Archaeological work begins near Burnt City

January 18, 2022 - 18:44

TEHRAN – A team of Iranian archaeologists has recently commenced a fresh round of exploration in Tepeh Rostam, one of the satellite hills of the Burnt City, a UNESCO-registered site in southeastern Iran, ILNA reported on Tuesday.

This season of explorations is aimed to shed light on earlier discoveries of craft and residential accommodation, as well as teaching archeology students about the ancient site, said Hossein-Ali Kavosh, who leads the project. 

It has been determined that some objects, pottery, and other data found in this area are connected to the Burnt City and reveal its importance in the Bronze Age, which is about 5000 years ago, he added. 

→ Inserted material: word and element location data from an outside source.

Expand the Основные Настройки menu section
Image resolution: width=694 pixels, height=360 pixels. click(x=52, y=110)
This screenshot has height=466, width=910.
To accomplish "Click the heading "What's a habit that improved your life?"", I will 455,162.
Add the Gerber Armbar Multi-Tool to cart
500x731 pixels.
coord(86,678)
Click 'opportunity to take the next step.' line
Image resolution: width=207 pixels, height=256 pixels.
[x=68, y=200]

This area is located on an artificial hill, and it has a circular fence with a high wall enclosing a large building in the center, he explained. 

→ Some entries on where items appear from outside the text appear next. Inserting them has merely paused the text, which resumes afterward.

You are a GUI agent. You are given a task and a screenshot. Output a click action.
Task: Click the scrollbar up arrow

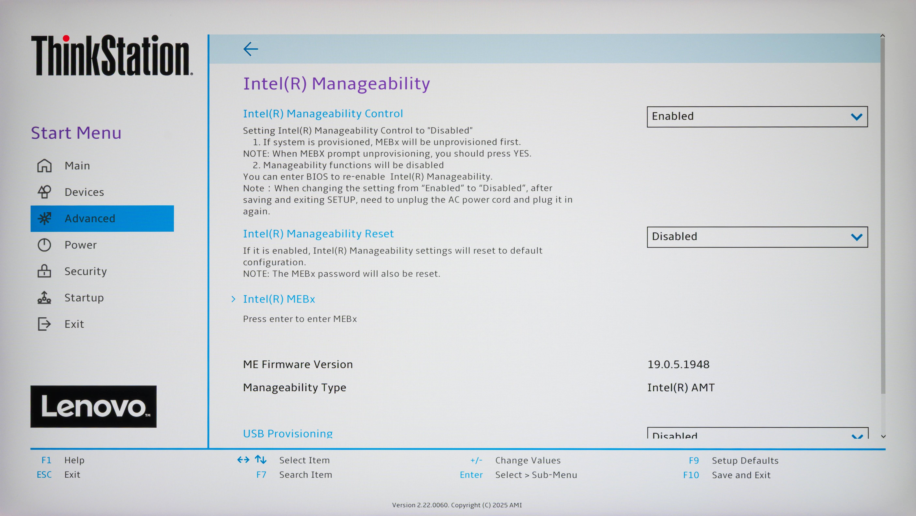click(x=883, y=36)
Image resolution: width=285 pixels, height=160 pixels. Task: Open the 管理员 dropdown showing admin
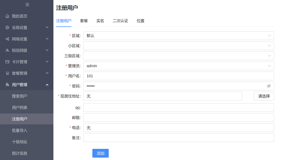click(x=178, y=66)
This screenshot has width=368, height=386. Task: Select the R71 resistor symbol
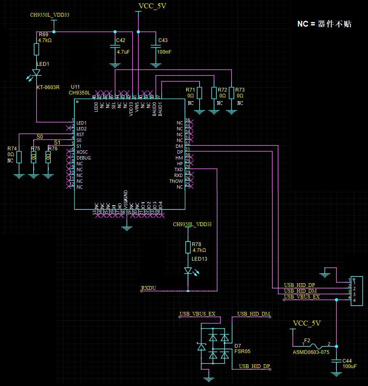(199, 93)
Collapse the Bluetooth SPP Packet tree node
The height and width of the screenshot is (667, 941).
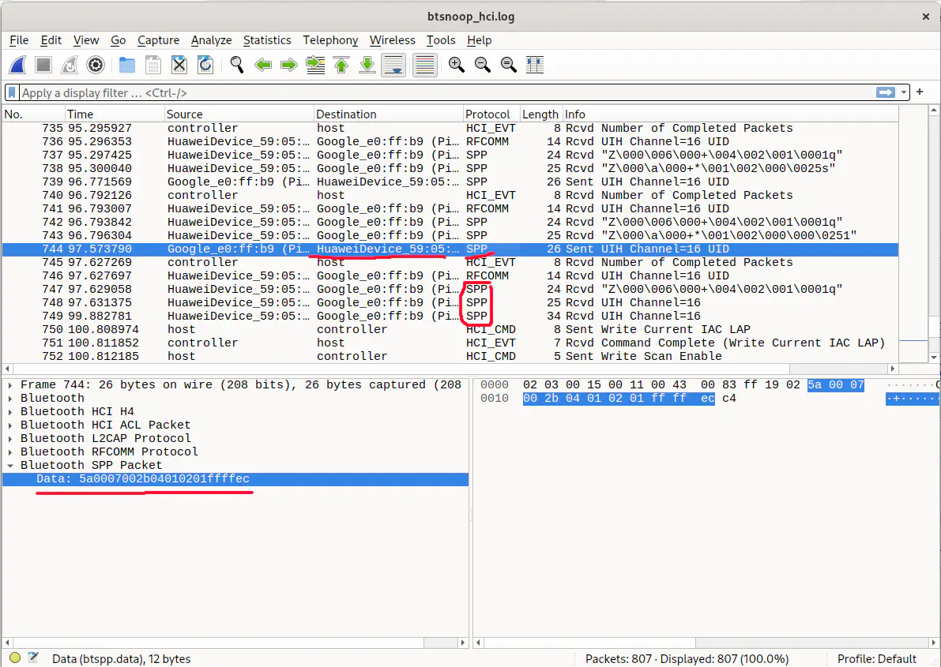click(11, 466)
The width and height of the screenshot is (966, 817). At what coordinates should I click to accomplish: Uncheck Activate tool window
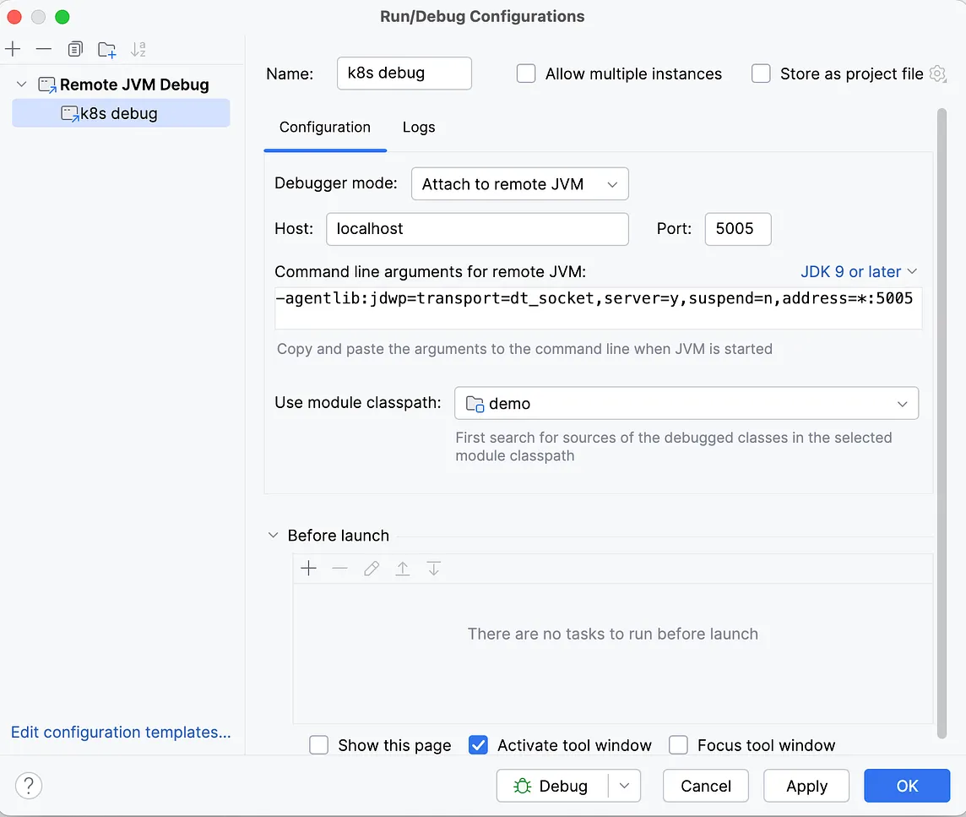click(x=478, y=745)
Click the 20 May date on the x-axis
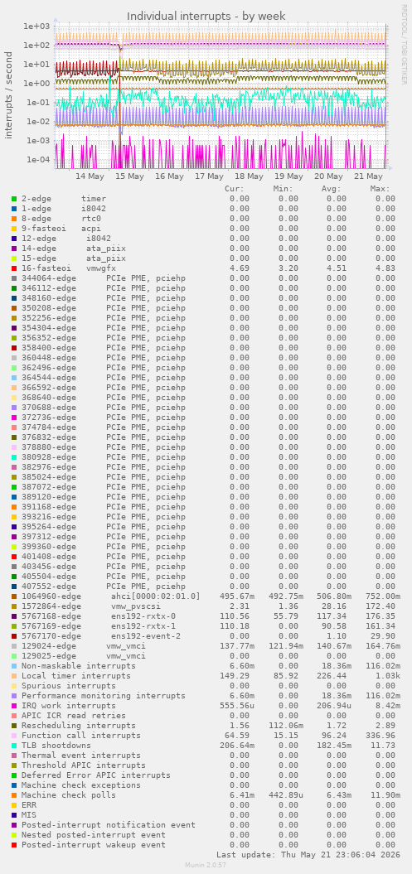Viewport: 412px width, 874px height. point(329,176)
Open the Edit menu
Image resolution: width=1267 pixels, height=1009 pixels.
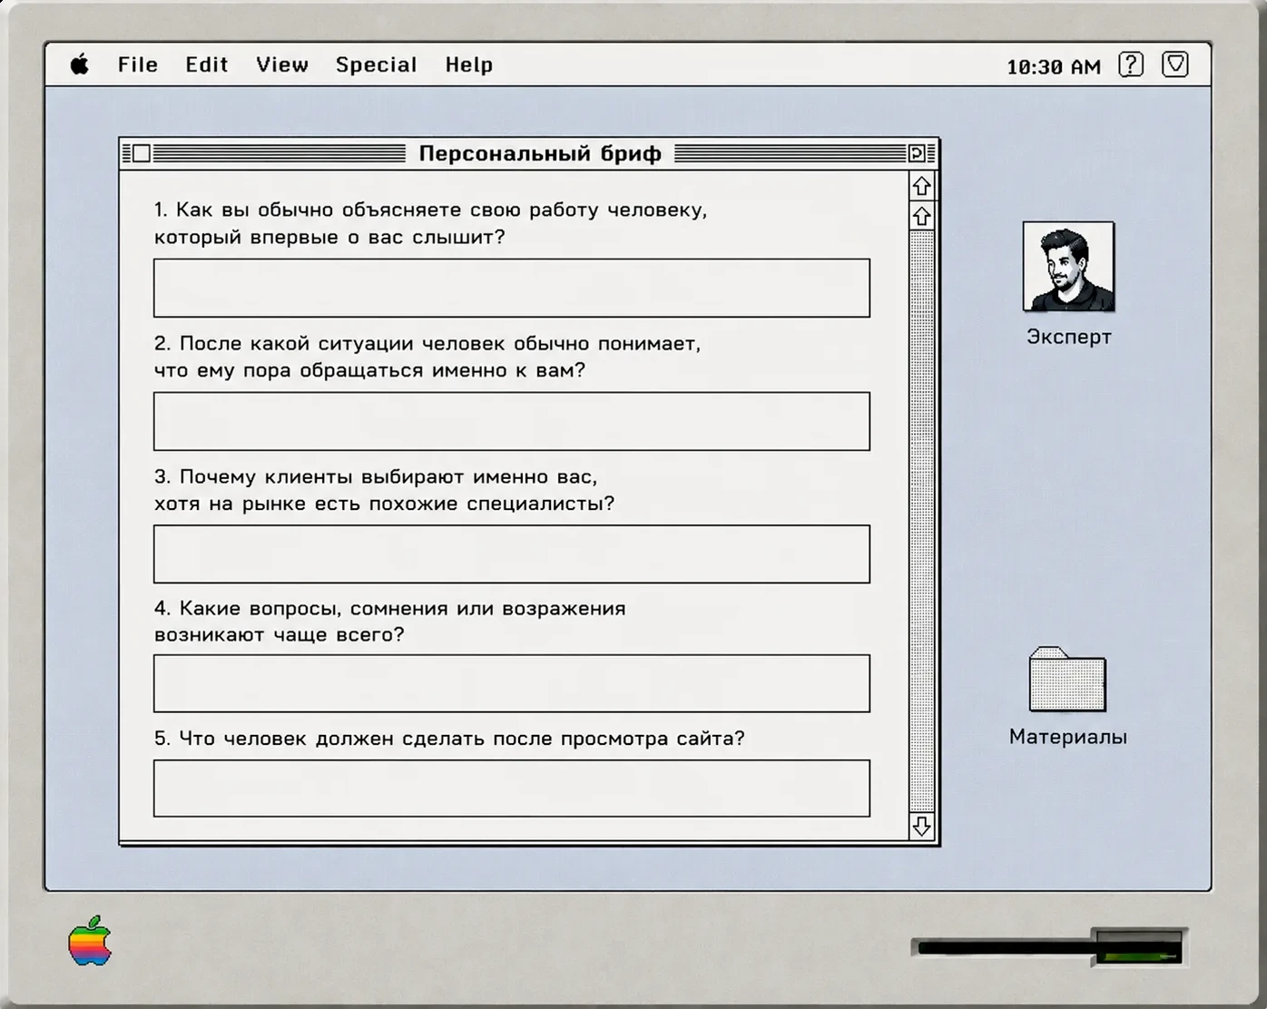(x=207, y=64)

According to the excavations, it appears that this was a sacred building, whose function during the Bronze Age can be identified through further excavations and a full reveal of the building from beneath the ground, he noted. 

Called “Shahr-e Sukhteh” in Persian, Burnt City is associated with four rounds of civilization, all burnt down by catastrophic sets of fire. The site is situated in Sistan-Baluchestan province, which was once a junction of Bronze-Age trade routes crossing the Iranian plateau.

Founded around 3200 BC, Burnt City was populated during four main periods up to 1800 BC. Previous rounds of excavations showed that its residents had great skills in weaving, creating fine arts such as decorative objects, stone carving, and pottery painting.